13 Temmuz 2010 Salı

Kasabanın En Şık Devi (Debi)


Kasabanın En Şık Devi'ni aldığım zaman çok ilgisini çekmemişti. Kaldırmıştım kenara. Aylar sonra ortaya çıkınca bir sardırdı ki bizimki sormayın gitsin.

Deve Debi diyor. Debi'nin yeni giysilerinin olduğu sayfada başlıyoruz okumaya. Pantalon, kemer, ayakkabı, çorap, kravat, gömlek UE'ce okunuyor (tam telaffuzları hatırlayamadım şimdi, ama kemer kemee, pantalon mantol (pantoldu dönüşmüş), ayakkabı ayak- kaa- bı). Sonra babasından öğrendiği tiyatrolar başlıyor. Zürafa öhö öhö diyor, debi ona kravatını veriyor. Evleri yanan farelere devin ayakkabısını verdiği sayfaya geçiyoruz hızla. Ev yanarken üfff üff diyerek söndürmeye çalışıyor. Evi söndüremeyince bir tüh diyor elleri iki yana açıp (yiyeceğim bir gün bunu yaparken). Tiiki (tilki) uyku tulumunu kaybediyor, debi de onu çorabını veriyor. Bu sayfada UE "tiiiki ühüü ühüü" diyerek ağlama tutturuyor, pek üzülmüş tiiiki tulumu kaybedince. Sonra da son sürat debinin mantolunun düştüğü sayfaya geliyoruz. Kemerini köpeğe verdiği için mantol düşüyor. Hooop tekrar en başa. Sayfalar çevrilirken kıvrım kırış oldu ya, neyse artık.

Altın Kumsal'ımızı da bulduk. Bayıldığımız kitap. Çekmecenin arka kısmına düşmüş. Aylardır kayıptı. Önceden ayakkabılara bakar, akka der, abilere bakar abi der kendinden geçerdi (geçen sene doğumgünü zamanları). Şimdi Gürbüüü (gürbüz) denize koşarken düşüyor, bu sayfaya bitiyor. "Gürbüüü ühü ühüü" diyerek ağlama numarası yapıyor. Sanırım esaslı bir Kemalettin Tuğcu okuru yetişiyor. Ağlak sayfalara bayılıyor:)) Bir de denizi plastik şişelerle kirlettikleri sayfa var. O sayfadaki şişeleri ben dagun (biberon) olarak uydurdum, o da bu uyduruk üzerinden devam ediyor. Gürbüüüü'nün ayağını yengecin ısırdığı sayfaya da bakılıp hane halkının ayakları yengeç olunup ısırıldıktan sonra kitabın başına dönüyoruz....

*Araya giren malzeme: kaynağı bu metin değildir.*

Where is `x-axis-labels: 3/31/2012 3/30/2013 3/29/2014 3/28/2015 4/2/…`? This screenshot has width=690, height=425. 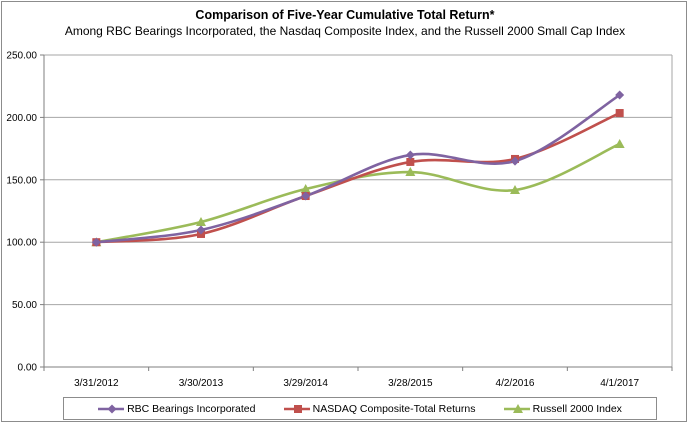 x-axis-labels: 3/31/2012 3/30/2013 3/29/2014 3/28/2015 4/2/… is located at coordinates (356, 384).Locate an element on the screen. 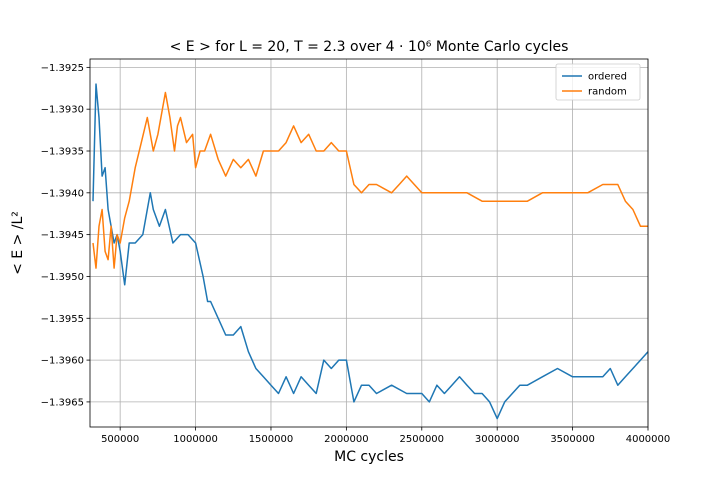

Kuzenim gelmişti arkadaşının düğününe, UE düüün kelimesini öğrendi. Cumartesi ben Eskişehir'deyken babannesi bir kına gecesine götürmüş düğün diye. Pazar günü de arkadaşımın nikahına gittik düğüne gidiyoruz açıklamasıyla.

Pazar günü 8 kere Debi'yi okuyup, tiiikinin ağlamasını gösterdikten sonra uyudu. Pazar günü biraz kırgındı, gece bitkinlikten çoook uzun uyuyup 9:30 da uyanınca aklıma esti sordum rüyanda ne gördün diye. Tabi anlamadı soruyu. Uyurken ne gördün dedim. Cevap tiiiki ve düüün oldu:)) Oğlumun ilk öğrendiğim rüyası da bu oldu:))

Altın Kumsal'ı ve Kasabanın En Şık Devi'ni kitapçınızdan ısrarla isteyiniz.

1 yorum:

elfeyp dedi ki...

Düğünü bizimki de öğrendi ama işin kötü yanı, bi örtü buldu mu başına geçirip, 'Geyin oldum' diye evin içinde dolanması. Yavrum daha bunun lisesi var, ünisi var, ne bu acele?!?!